Danny McCormick via dev Fri, 06 Feb 2026 07:22:33 -0800

On Thu, Feb 5, 2026 at 6:06 PM Robert Bradshaw <[email protected]> wrote:


> On Thu, Feb 5, 2026 at 1:44 PM Joey Tran <[email protected]>
> wrote:
>
>> Thanks for such quick feedback!
>>
>> On Thu, Feb 5, 2026 at 3:27 PM Danny McCormick via dev <
>>> [email protected]> wrote:
>>>
>>>> Would you mind opening up the doc for comments?
>>>>
>>>> At a high level, I'm skeptical of the pattern; it seems to me like it
>>>> moves the burden of choosing the correct behavior from authors to consumers
>>>> in non-obvious ways which range from harmless to potentially causing silent
>>>> data loss. I think if a user wants to drop a PCollection, that should
>>>> always be an active choice since the risk of data loss is much greater than
>>>> the EoU benefit of extra code.
>>>>
>>>> I think perhaps I poorly chose a few motivating examples, but it was at
>> least helpful in clarifying two distinct patterns.
>>   - Filters/Samplers/Deduplicators
>>   - Transforms that may run into issues with certain inputs
>>
>
> One usecase that comes to mind is running some computation with an
> (safely ignorable) side output that has statistics about what was
> computed/encountered.
>
>
>>
>>
>>> I'd argue that a better pattern than having a single transform which
>>>> handles this is to either have a *Filter *or a *Partition* transform
>>>> which a user can use as needed. These are different transforms because they
>>>> have different purposes/core functionalities.
>>>>
>>>> This can become unwieldy for a large library of filtering / sampling /
>> data processing transforms. At Schrodinger for example, we may have maybe a
>> dozen transforms some of which...
>>   - are samplers where most consumers will just be interested in the
>> "sample", while other consumers may be interested in both the sample and
>> remaining
>>   - are data processing transforms with a concept of processed outputs
>> and "dropped for well-understood reason"
>>
>
> I prefer transforms that can be used multiple ways than distinct
> transforms that do the same thing.
>
> FWIW, our existing DoFn has somewhat this behavior: by default one
> consumes only the "main" output, but the caller can ask for the side
> outputs if desired. This extends it a bit further in that
>
> 1. Composite operations are supported (though I guess technically nothing
> is stopping someone from manually constructing a DoFnTuple), and
> 2. Side outputs are always returned and available for consumption, without
> inconveniencing use of the main output, rather than having to explicitly
> switch modes at application time.
>
> This seems like a strict win to me.
>

I guess fundamentally, the question is: should we make it easier to drop
outputs with no indication to a consumer (and more importantly IMO, future
readers of a consumer's code)?

For example:

pcoll | Filter(...) | ChainedParDo()

gives no indication of there being multiple outputs from Partition. In some
cases, this is fine, but in others it is dangerous.
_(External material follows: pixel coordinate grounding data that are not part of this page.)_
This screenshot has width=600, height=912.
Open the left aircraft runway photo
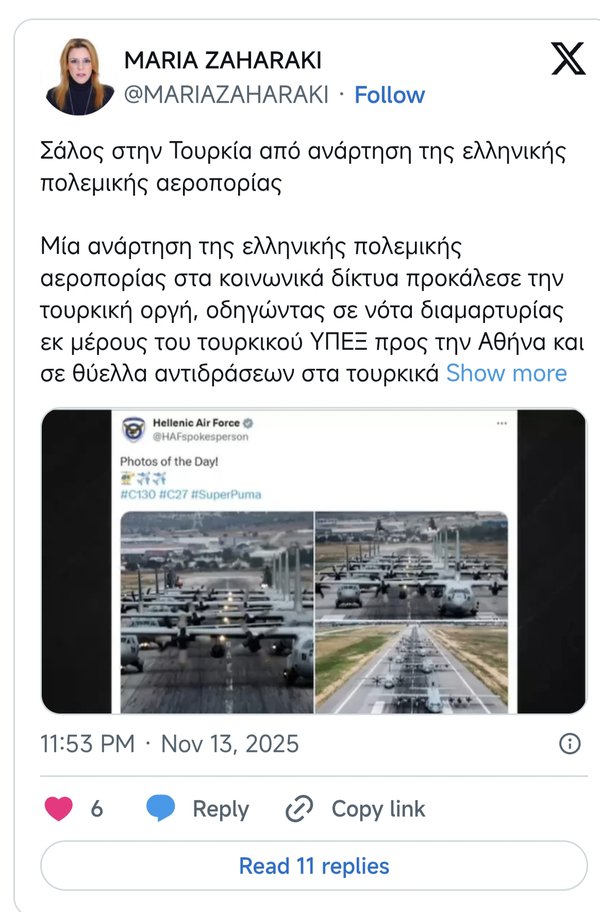[x=217, y=612]
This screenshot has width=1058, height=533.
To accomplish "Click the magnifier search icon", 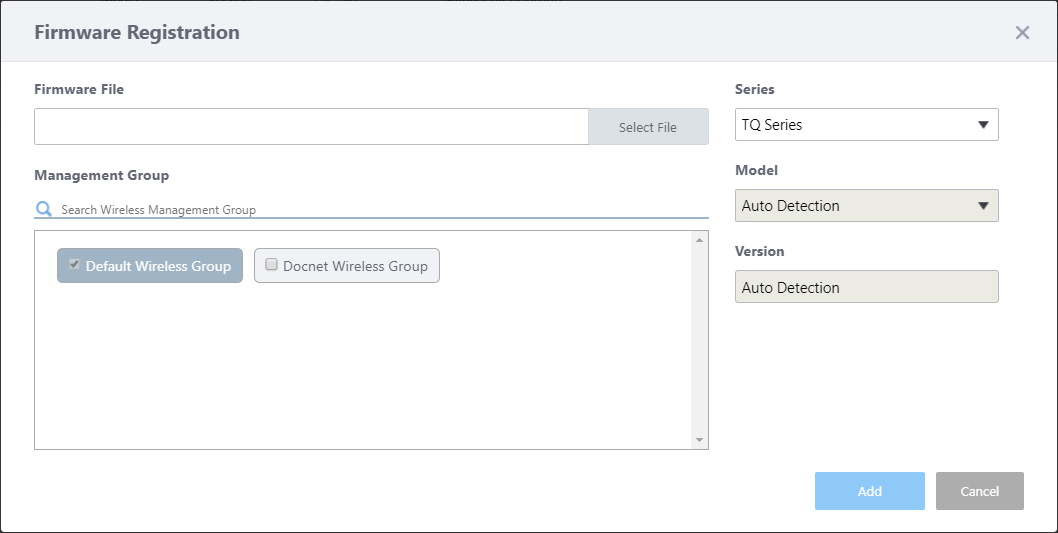I will pyautogui.click(x=43, y=209).
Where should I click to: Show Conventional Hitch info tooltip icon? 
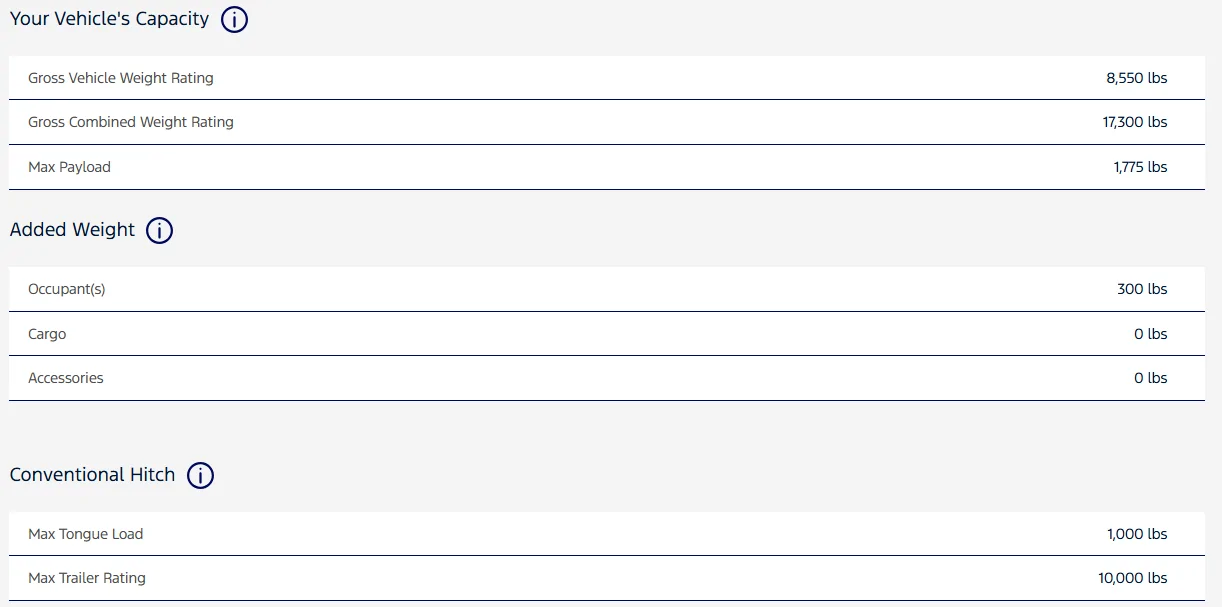tap(200, 475)
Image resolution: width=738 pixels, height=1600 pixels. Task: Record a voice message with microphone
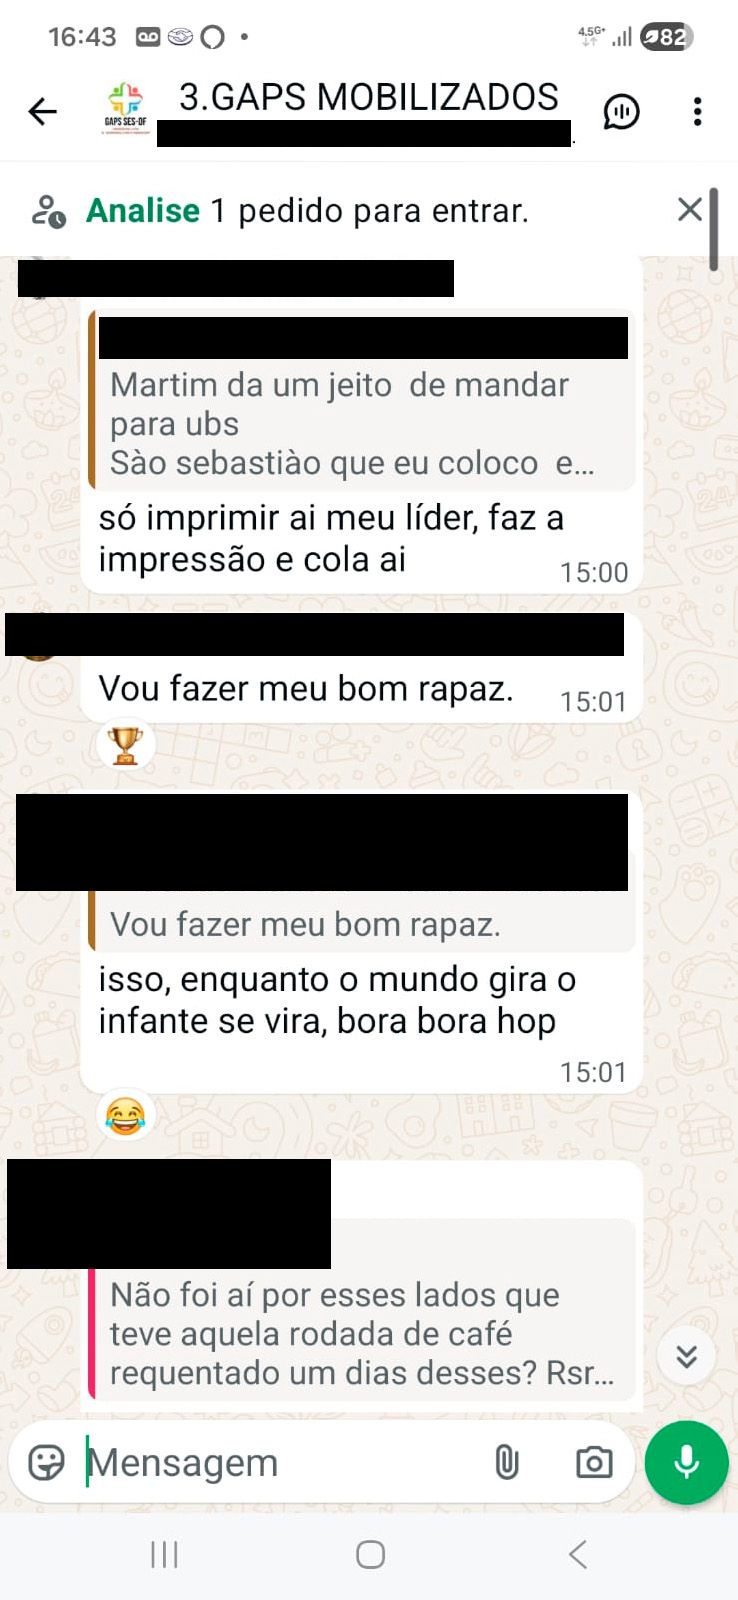click(x=686, y=1462)
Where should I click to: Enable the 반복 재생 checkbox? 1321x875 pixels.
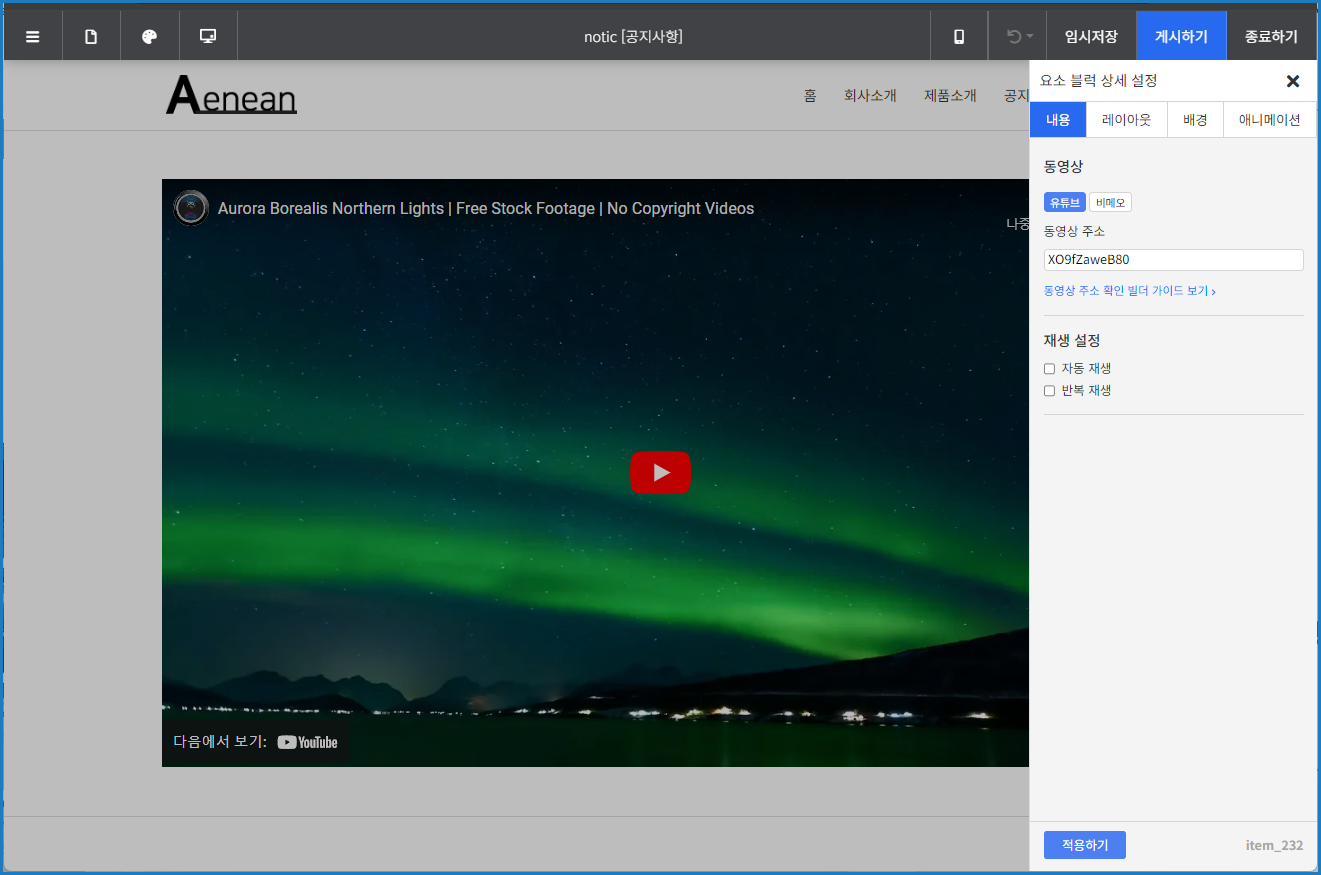coord(1049,391)
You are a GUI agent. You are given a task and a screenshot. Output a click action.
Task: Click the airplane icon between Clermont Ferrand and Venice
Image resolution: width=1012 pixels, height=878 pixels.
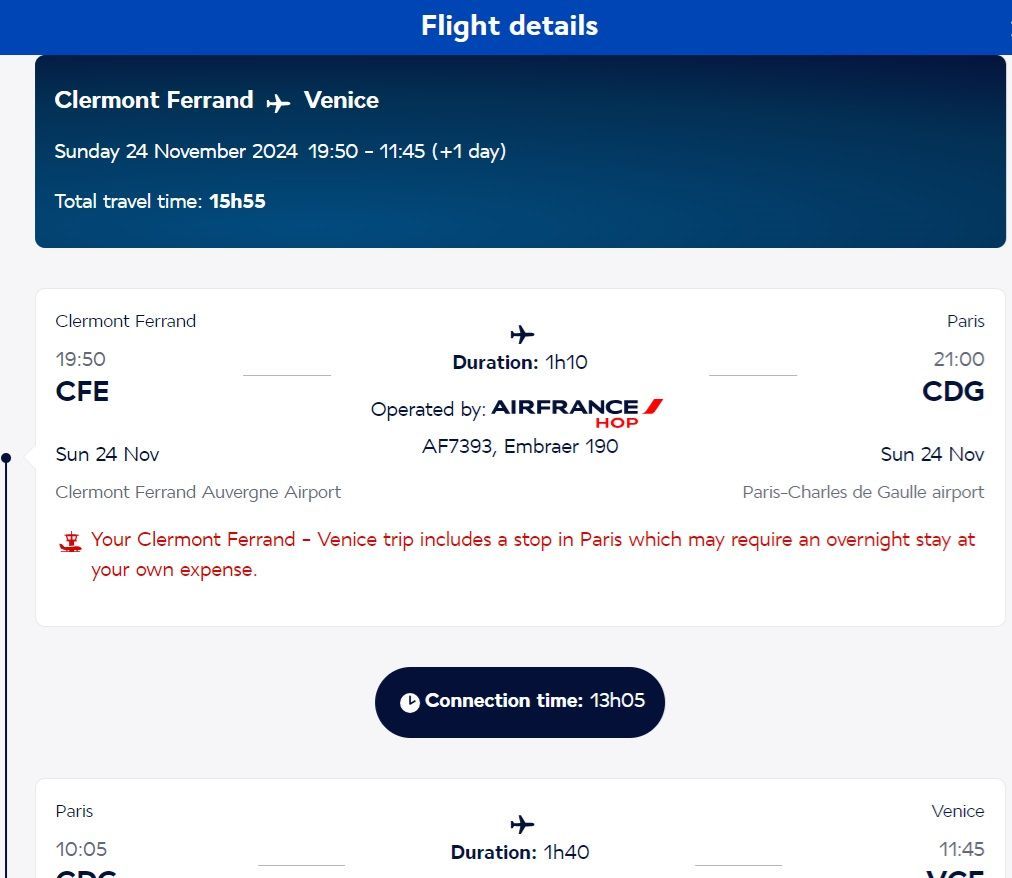[279, 102]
I think we can draw on existing language design principles here. IMO, this
is essentially the same as allowing:

   def foo():
      return out1, out2, out3

be successfully unpacked with:

   out1, out2 = foo()

This is convenient if you only need out1/out2, but it makes mistakes less
obvious in the name of removing a line of code. In my experience, people
already find Beam's pipe operator surprising, and this seems like it would
make it worse - we're changing the meaning of the pipe operator with a
transform level change.

With all that said, my core claim is: *As much as possible, there should be
some indication in the code of a consumer if they are, or might be,
dropping** output from a function or transformation.*


>
> We'd likely need to double the size of our library in order to have both
>> Filter and Partition versions of these transforms.
>>
>>
>>> > A parser that routes malformed input to a dead-letter output
>>>> > A validator that routes violations separately
>>>> > An enrichment that routes lookup failures aside
>>>>
>>>> These are the ones I'm really worried about. In all of these cases, we
>>>> are silently dropping error output in a way that might be non-obvious to a
>>>> user. As a user, if I use a parser that returns a single output, I would
>>>> assume that any parse failures would lead to exceptions.
>>>>
>>>> I agree that it'd be an antipattern for these types of transforms to
>> silently capture and drop these erroneous records, but there is nothing
>> preventing an author of parser/validator/enrichment transform from doing
>> this today even without ForkedPCollections. With ForkedPCollections, I
>> think we can and still should discourage transform authors from silently
>> handling errors without some active user configuration (e.g. by requiring
>> as a keyword arg `error_handling_pcoll_name= "failed" to enable any error
>> capturing at all). e.g.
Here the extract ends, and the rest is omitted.